◆ Extract to read ◆

[School-of-data] [ddj] Scraping piracy data from a map using OpenRefine

Thu Nov 13 14:34:50 UTC 2014

Hi Edwin,

Thank you very much. Actually I already spoke with Willem: he's done all
the work until 2010 ;)

Idoia

2014-11-13 14:48 GMT+01:00 Erwin Verbruggen <everbruggen at beeldengeluid.nl>:

> There’s also a project around publishing piracy data as LOD:
> http://datahub.io/dataset/linked-open-piracy
>
> Bestest,
> Erwin
>
>
> On 9 nov. 2014, at 12:56, Thomas Levine <_ at thomaslevine.com> wrote:
>
> Or I'll write up the details of working around the SSL problem: Set the
> `verify` argument to `False` or to the name of the certificate file.
> http://docs.python-requests.org/en/latest/user/advanced/
>
> On November 8, 2014 11:21:11 AM PST, Tom Morris <tfmorris at gmail.com>
> wrote:
>>
>> [Pulling this into its own thread]
>>
>> On Fri, Nov 7, 2014 at 1:05 PM, Idoia Sota <idoiasota at gmail.com> wrote:
>>
>>> Dear All,
>>>
>>>     I'm trying to scrape this map with no success at all:
>>> https://www.icc-ccs.org/piracy-reporting-centre/live-piracy-map/piracy-map-2013
>>> and https://www.icc-ccs.org/piracy-reporting-centre/live-piracy-map
>>>
>>>      There are two levels of information in it: the one on the tooltip
>>> and the one on the link that appears on the tooltip.
>>>
>>>      I've tryed ScraperWiki (Json), but it gives me an error (I don't
>>> even know if it makes sense to use it). And then tryed to code on
>>> scraperwiki, but getting the html code gave this error (image attached). I
>>> seems I need to have some certificate for the page. Nevertheless, I can see
>>> all the data when I clic on "see the html code of this page". (image 2
>>> attached)

◆ Listed entries ◆
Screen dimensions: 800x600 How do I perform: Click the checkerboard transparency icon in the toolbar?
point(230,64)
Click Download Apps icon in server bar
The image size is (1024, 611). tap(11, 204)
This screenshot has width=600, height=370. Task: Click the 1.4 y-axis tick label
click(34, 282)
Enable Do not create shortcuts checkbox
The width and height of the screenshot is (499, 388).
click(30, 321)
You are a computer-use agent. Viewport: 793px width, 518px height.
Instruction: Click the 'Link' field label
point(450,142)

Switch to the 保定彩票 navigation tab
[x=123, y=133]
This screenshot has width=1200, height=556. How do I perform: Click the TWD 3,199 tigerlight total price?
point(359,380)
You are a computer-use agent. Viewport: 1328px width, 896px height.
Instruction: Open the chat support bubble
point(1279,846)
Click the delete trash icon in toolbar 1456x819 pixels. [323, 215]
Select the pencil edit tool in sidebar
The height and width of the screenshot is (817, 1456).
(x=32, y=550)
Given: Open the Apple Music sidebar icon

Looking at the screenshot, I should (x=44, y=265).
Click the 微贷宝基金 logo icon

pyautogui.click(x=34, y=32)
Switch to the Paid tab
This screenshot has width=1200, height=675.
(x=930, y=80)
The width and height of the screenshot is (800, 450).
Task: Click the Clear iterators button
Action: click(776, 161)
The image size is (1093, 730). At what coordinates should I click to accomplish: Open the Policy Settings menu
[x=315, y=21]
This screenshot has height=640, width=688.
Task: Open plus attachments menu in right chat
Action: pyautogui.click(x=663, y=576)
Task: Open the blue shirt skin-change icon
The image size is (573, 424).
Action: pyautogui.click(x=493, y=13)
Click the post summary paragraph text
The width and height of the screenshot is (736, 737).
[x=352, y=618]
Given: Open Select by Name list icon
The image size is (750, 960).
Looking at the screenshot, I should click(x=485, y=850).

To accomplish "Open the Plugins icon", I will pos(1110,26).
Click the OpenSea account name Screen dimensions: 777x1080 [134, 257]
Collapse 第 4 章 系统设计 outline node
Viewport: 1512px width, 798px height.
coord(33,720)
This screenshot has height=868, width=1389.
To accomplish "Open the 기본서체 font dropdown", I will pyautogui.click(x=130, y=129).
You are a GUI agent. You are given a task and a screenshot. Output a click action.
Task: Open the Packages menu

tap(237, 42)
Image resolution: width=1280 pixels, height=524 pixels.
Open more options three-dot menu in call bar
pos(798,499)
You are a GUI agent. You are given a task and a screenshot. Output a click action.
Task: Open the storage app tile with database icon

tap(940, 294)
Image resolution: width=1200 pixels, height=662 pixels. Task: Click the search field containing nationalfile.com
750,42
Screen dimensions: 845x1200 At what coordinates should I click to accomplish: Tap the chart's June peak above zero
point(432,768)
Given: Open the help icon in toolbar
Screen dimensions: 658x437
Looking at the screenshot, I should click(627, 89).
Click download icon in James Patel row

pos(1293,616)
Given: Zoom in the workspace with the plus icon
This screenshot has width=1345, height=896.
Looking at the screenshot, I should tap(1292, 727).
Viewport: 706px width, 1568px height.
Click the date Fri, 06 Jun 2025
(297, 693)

◆ Instruction ◆
Retype the piracy-map thread from "[School-of-data] [ddj] Scraping" up to and including "until 2010 ;)".

◆ Exercise response ◆
[School-of-data] [ddj] Scraping piracy data from a map using OpenRefine

Thu Nov 13 14:34:50 UTC 2014

Hi Edwin,

Thank you very much. Actually I already spoke with Willem: he's done all
the work until 2010 ;)